**PROMPT:**
Reproduce the lines below exactly as they appear, from the line containing "Task: Select the Alumni team cell" through the final line, including both ends.

**RECORD SET:**
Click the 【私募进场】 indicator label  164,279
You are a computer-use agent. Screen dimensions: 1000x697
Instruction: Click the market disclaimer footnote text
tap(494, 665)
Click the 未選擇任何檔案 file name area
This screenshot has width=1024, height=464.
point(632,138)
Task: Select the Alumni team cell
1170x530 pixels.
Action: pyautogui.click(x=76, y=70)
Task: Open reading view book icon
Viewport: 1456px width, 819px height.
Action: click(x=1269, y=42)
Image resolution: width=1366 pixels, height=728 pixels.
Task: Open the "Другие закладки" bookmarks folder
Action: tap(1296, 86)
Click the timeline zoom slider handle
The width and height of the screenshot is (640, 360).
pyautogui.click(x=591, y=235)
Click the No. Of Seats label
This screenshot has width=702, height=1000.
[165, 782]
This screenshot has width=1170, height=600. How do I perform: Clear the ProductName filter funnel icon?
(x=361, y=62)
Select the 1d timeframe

**PROBLEM SOLUTION:**
Task: Select the Alumni team cell
1170x530 pixels.
Action: pyautogui.click(x=76, y=70)
Task: Open reading view book icon
Viewport: 1456px width, 819px height.
Action: click(x=1269, y=42)
Image resolution: width=1366 pixels, height=728 pixels.
Task: Open the "Другие закладки" bookmarks folder
Action: tap(1296, 86)
Click the timeline zoom slider handle
The width and height of the screenshot is (640, 360).
pyautogui.click(x=591, y=235)
Click the No. Of Seats label
This screenshot has width=702, height=1000.
[165, 782]
This screenshot has width=1170, height=600. How do I perform: Clear the ProductName filter funnel icon?
(x=361, y=62)
Select the 1d timeframe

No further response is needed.